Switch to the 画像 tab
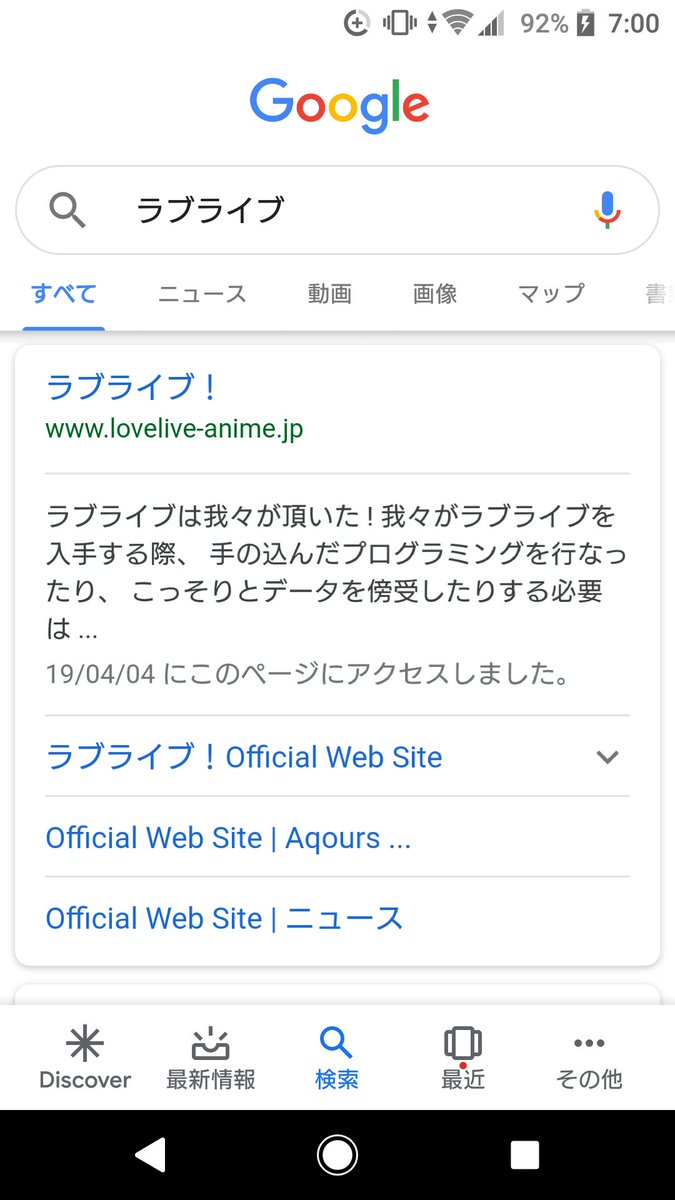Screen dimensions: 675x1200 click(435, 294)

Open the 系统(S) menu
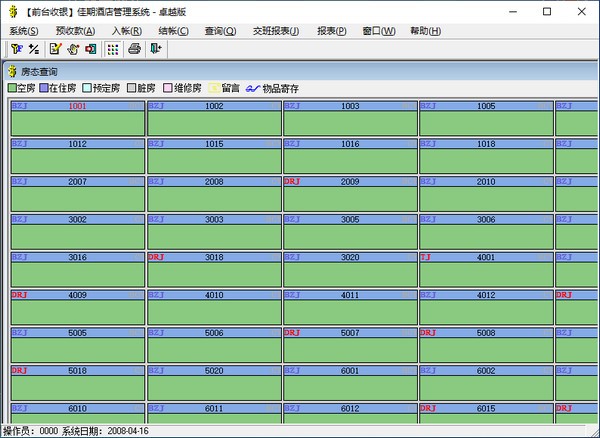[24, 31]
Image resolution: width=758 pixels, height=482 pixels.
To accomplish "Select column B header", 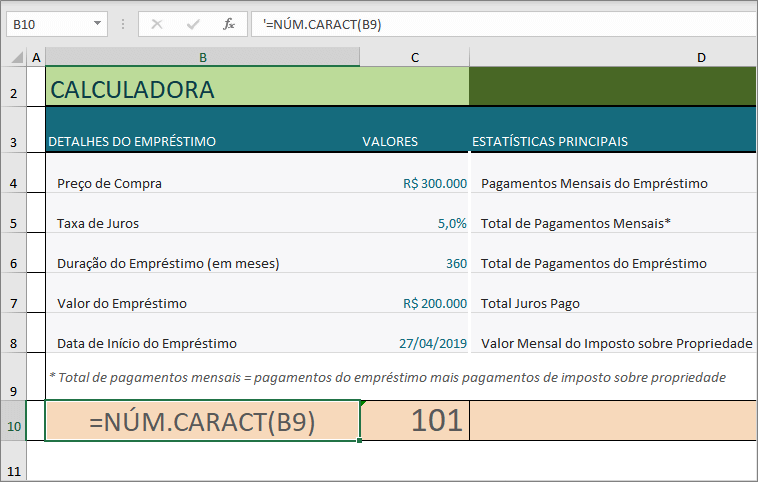I will coord(203,58).
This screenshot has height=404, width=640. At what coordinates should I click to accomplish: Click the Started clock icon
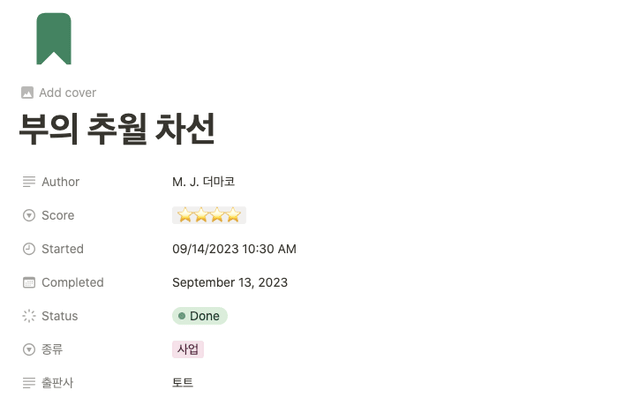[29, 249]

******************************

Only the lines from the one with "This screenshot has" through the end of the listing should be transcribed, exactly and without pictures.

This screenshot has height=404, width=640. At what coordinates should I click to accomplish: Click the Started clock icon
[29, 249]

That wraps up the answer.